Po fali niezadowolenia firm surowcowych i licznych publikacjach, m.in. „Rzeczpospolitej", premier Donald Tusk zapowiedział, że za kilka tygodni rząd przyjmie projekt zmian do prawa geologicznego i górniczego, za który odpowiada resort środowiska. Jego zdaniem powinien być on tak przygotowywany, aby nie odstraszał inwestorów poszukujących w Polsce ropy i gazu, w tym ze skał łupkowych.
– Wszyscy ministrowie wiedzą, że będę bezlitosny dla tych, którzy będą szukali pretekstu, żeby to jeszcze długo trwało – przestrzegał premier Tusk. Zapowiedział również swoje osobiste uczestnictwo w posiedzeniach zespołu energetycznego i komitetu stałego Rady Ministrów, aby w razie potrzeby interweniować, jeśli dojdzie do jakiegoś sporu pomiędzy ministrami.

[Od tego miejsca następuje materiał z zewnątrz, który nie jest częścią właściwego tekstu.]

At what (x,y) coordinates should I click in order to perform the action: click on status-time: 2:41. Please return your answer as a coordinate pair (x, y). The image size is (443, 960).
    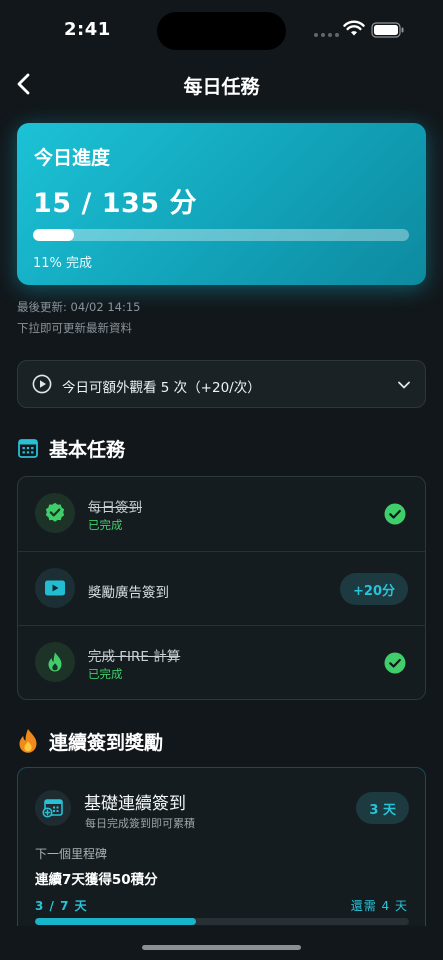
    Looking at the image, I should click on (88, 30).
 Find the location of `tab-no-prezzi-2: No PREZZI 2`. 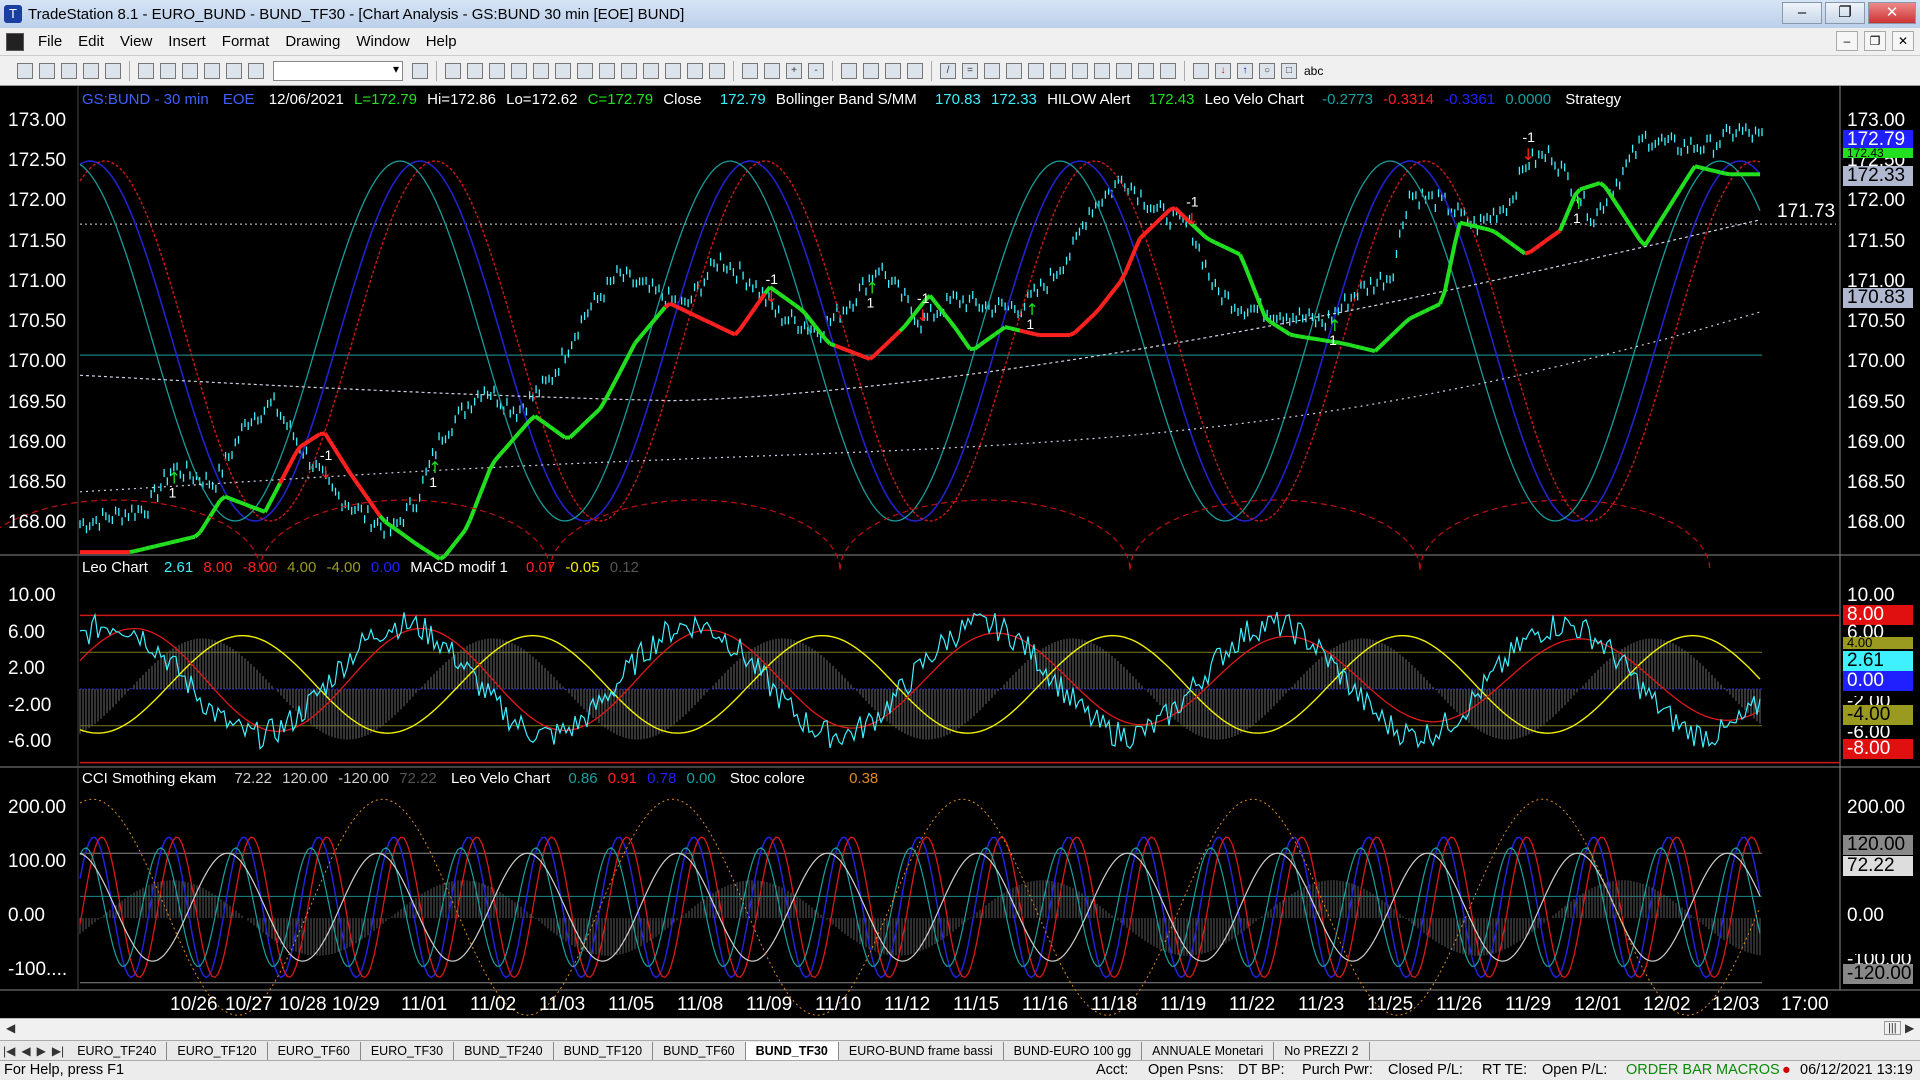

tab-no-prezzi-2: No PREZZI 2 is located at coordinates (1322, 1050).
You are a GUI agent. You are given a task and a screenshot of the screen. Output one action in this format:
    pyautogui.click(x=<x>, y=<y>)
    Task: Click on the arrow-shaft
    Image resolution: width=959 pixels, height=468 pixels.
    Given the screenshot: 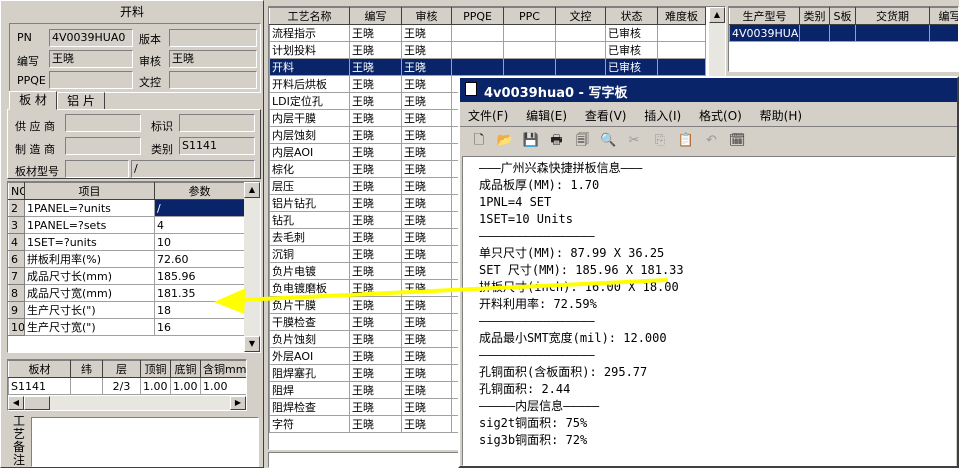 What is the action you would take?
    pyautogui.click(x=454, y=290)
    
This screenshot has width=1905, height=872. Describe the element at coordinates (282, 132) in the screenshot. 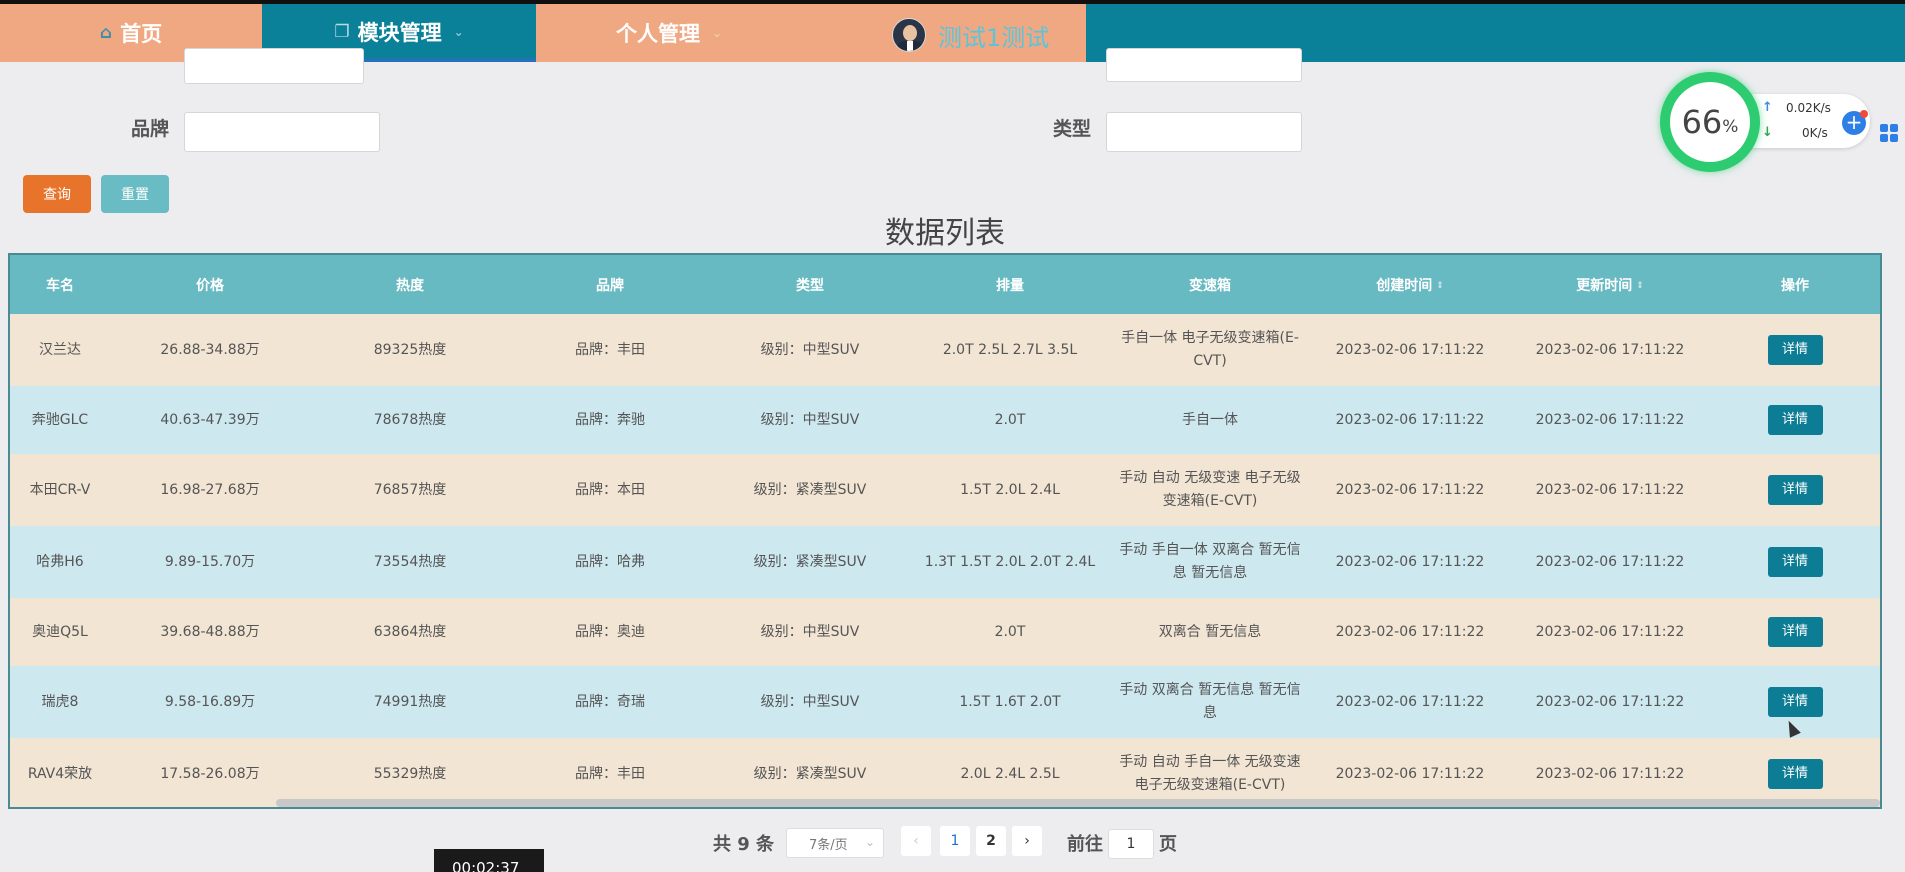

W piątek „Rz" informowała, że w rządzie nasila się spór w sprawie wprowadzenia nowych regulacji dotyczących poszukiwań i wydobycia ropy i gazu. Jacek Rostowski, wicepremier i minister finansów oficjalnie skrytykował pomysł resortu środowiska dotyczący powołania Narodowego Operatora Kopalin Energetycznych, państwowej spółki, która ma mieć udziały w koncesjach wydobywczych. W jego opinii rozwiązania proponowane przez resort środowiska w tej kwestii będą paraliżować firmy poszukujące złóż ropy i gazu.
W sprawie zamieszania wokół łupków wypowiedziała się Organizacja Polskiego Przemysłu Poszukiwawczo-Wydobywczego, zrzeszająca większość firm z branży. W wydanym oświadczeniu pozytywnie ocenia ostatnie deklaracje premiera i ministra finansów dotyczące nowych regulacji. – Wyrażone stanowiska świadczą o zrozumieniu problemów branży oraz woli wprowadzenia rozwiązań legislacyjnych, które zachęcą inwestorów do kontynuacji prac poszukiwawczych w Polsce, uwzględniając konieczność zapewnienia bezpieczeństwa prowadzonej działalności biznesowej oraz potwierdzając, że nowe stawki podatku węglowodorowego nie będą pobierane do 2020 roku – napisano. Pierwotnie resort finansów chciał, aby nowe daniny od wydobycia ropy i gazu obowiązywały od 2015 r. Jednocześnie OPPPW oczekuje dużych zmian do zapisów proponowanych przez resort środowiska. W ten sposób potwierdza, że dotychczasowe konsultacje nie układały się najlepiej.
Tymczasem Piotr Woźniak, wiceminister środowiska i główny geolog kraju, pisze w opinii dla „Rz", że 80 proc. postulatów branży zostało uwzględnionych.